*** RECORDS FOR THIS TASK ***

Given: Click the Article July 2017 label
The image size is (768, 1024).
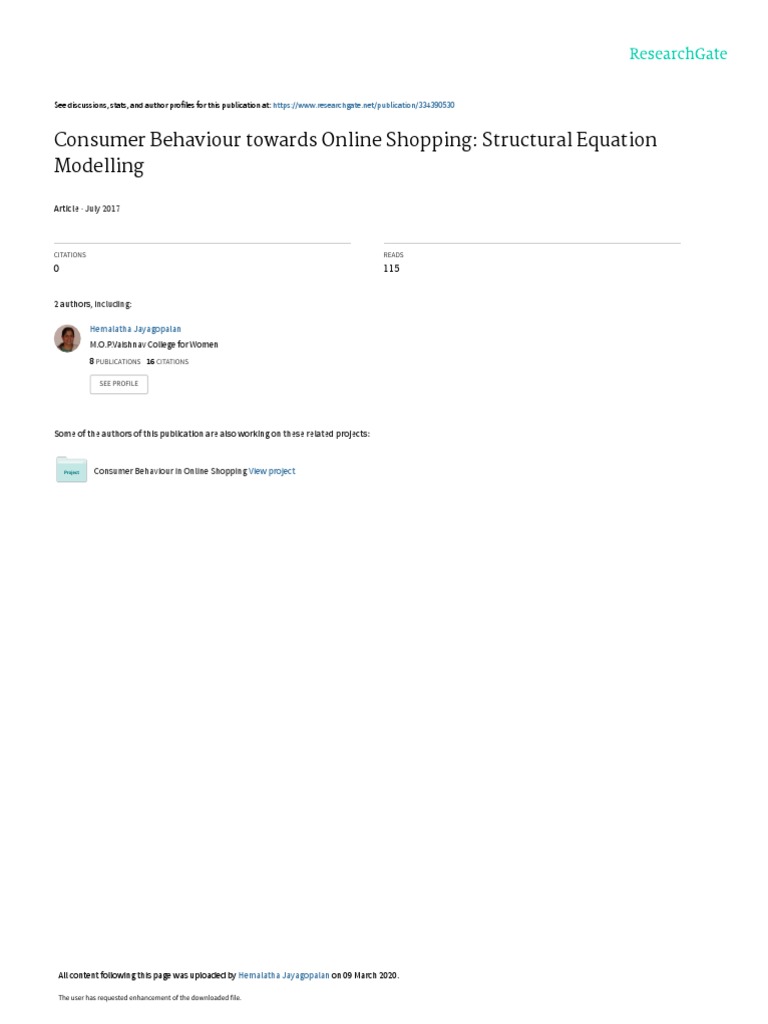Looking at the screenshot, I should point(87,208).
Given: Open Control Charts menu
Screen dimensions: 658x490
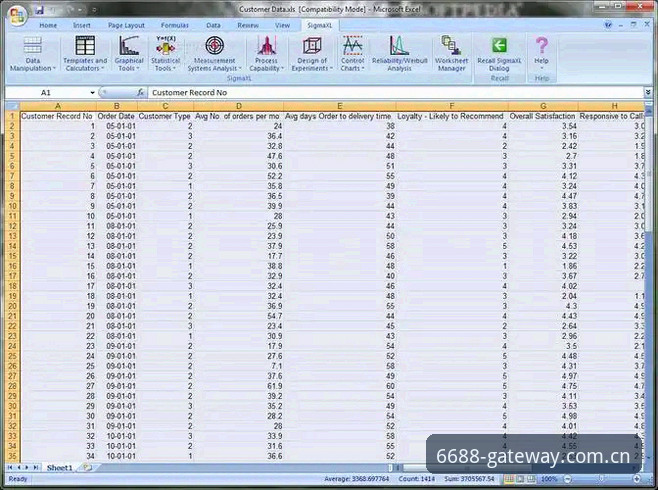Looking at the screenshot, I should click(x=352, y=54).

*** End of RECORDS FOR THIS TASK ***

WORK INSTRUCTIONS – Write out each line above with the word "Given".

TASK ANSWER –
Given: Click the Article July 2017 label
Given: Open Control Charts menu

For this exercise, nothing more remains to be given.